You will be met by the home screen of the Machine Learning Studio, and the first thing we need to do is navigate to the manage ribbon and select compute; then new.
For the next step you will be met with the below screen, and I would recommend the following settings (the compute name can be whatever you want as long as its unique). Additionally, you would only need a GPU virtual machine type if you were intending on performing some deep learning, which we will not cover in this blog post.
We then wait till that’s created and you go back to the studio home screen. You then want to select ‘Start now’ on the ‘Automated ML’ square. Then select ‘New Automated ML run’
Next, you will see the below screen. For a first run you can use one of the built in datasets. To do this, click ‘Create dataset’, then ‘from open datasets’.
I will be showing you how to solve a classification problem, and the Diabetes dataset will be the most conducive for this (although peculiarly it doesn’t state if you have diabetes or not, so we will be predicting sex); so select this dataset, press next, give it a name and click create.
You will then be taken back to the screen where we chose to create a dataset, and where we can continue to set up the AutoML experiment. Put a tick next to the dataset you have just set up, and then click next to go to the ‘configure run’ screen.
You will then have the above to be filled out. The target column is what we are trying to predict and in our experiment we are using a compute instance, of which you then need to select the one you created earlier. Upon clicking next you simply want to just select that you will be dealing with a classification problem and on the additional configuration settings change the training job time to 0.5 hours (to save time and resource). On the next screen keep everything as default for this run.
Click finish and the experiment will start. Wait until the experiment completes, then you will be met with the below screen with an output of the best model found.
We see that a voting ensemble algorithm was settled upon with an AUC of 0.7655, which is quite good. If we click on voting ensemble we can get more details (of which I will go through a couple of key points). Firstly, we can click ‘view all other metrics’ to get a holistic view of model performance.
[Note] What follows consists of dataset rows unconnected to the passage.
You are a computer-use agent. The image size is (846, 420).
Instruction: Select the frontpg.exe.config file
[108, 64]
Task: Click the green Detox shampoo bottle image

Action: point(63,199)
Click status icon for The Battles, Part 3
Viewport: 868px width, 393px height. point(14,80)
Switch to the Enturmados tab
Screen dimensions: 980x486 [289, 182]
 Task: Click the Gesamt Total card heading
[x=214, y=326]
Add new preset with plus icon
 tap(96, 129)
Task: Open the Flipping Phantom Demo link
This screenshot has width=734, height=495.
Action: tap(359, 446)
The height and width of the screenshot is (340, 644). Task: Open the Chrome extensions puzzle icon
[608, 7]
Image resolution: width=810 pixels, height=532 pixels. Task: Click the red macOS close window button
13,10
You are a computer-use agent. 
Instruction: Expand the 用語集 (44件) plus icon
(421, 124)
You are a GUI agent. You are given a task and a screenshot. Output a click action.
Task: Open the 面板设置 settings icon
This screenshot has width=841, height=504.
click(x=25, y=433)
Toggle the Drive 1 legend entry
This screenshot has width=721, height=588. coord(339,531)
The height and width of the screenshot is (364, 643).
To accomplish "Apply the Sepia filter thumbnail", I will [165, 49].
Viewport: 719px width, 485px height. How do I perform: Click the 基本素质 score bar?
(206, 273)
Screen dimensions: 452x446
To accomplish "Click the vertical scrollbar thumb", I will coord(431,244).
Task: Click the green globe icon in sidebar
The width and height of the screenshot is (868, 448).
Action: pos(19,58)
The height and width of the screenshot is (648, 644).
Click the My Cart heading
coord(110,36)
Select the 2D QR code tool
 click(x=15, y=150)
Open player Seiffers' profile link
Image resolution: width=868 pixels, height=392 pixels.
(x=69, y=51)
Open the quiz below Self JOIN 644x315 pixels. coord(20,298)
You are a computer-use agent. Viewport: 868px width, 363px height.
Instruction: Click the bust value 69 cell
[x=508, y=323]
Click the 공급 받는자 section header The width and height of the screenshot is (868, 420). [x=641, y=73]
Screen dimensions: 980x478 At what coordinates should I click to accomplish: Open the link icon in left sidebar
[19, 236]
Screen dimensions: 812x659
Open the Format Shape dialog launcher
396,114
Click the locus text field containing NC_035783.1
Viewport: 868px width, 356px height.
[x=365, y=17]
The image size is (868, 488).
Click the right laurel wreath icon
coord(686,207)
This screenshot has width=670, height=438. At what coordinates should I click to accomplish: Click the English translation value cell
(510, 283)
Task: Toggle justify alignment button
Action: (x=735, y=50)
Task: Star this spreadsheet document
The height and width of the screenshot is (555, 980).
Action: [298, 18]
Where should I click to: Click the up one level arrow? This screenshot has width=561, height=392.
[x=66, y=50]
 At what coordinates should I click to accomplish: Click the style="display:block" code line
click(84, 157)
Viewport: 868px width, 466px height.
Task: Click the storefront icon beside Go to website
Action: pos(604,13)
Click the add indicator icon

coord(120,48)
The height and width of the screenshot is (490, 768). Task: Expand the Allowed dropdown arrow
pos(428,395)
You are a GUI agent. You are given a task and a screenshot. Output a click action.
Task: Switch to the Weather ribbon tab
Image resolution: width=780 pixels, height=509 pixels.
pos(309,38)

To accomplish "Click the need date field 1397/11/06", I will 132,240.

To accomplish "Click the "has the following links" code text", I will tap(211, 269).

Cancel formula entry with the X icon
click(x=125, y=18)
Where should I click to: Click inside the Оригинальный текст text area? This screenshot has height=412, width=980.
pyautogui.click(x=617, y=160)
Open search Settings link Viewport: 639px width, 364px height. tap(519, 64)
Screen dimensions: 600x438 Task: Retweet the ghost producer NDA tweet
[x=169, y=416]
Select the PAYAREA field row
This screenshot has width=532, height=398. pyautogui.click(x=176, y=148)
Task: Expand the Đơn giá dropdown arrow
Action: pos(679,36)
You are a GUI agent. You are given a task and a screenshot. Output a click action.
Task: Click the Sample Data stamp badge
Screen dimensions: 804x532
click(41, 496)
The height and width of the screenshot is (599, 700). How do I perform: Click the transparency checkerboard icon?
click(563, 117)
Under the explanations tab you can see the feature importance (I have limited it to the top 4 features).
Finally, in the model tab you can get the details of the model in terms of pre-processing and hyperparameter tuning. In regard to our voting ensemble algorithm that was settled on, we have model details for each individual model which makes up the ensemble.
Why should beginners use AutoML
As I’ve shown above, the actual process of creating a model using AutoML requires no knowledge of machine learning to get what can be a respectable and viable model, which you can also deploy from the same environment you created it in. The ability to read into what hyper parameter settings have been used as well as pre-processing allows you to analyze what the tool has done and learn from this.
Why should experienced people use AutoML
In short, it can save you a lot of time and give you a head start in your model creation process. For example, in this blog I have shown that in the space of half an hour the AutoML tool tried 51 different model, hyperparameter and pre processing combinations to arrive at its best model. This is something even the most seasoned data scientist would take a lot longer to do. In addition to this, as it provides you with info on the final model, you can take this away and further refine it to your specific needs.
In closing, I hope I have given you a solid guide in how to use the AutoML capabilities that Azure Synapse provides. I also hope I have convinced you that AutoML in general is a tool that can and should be used by all regardless of ability and knowledge of ML.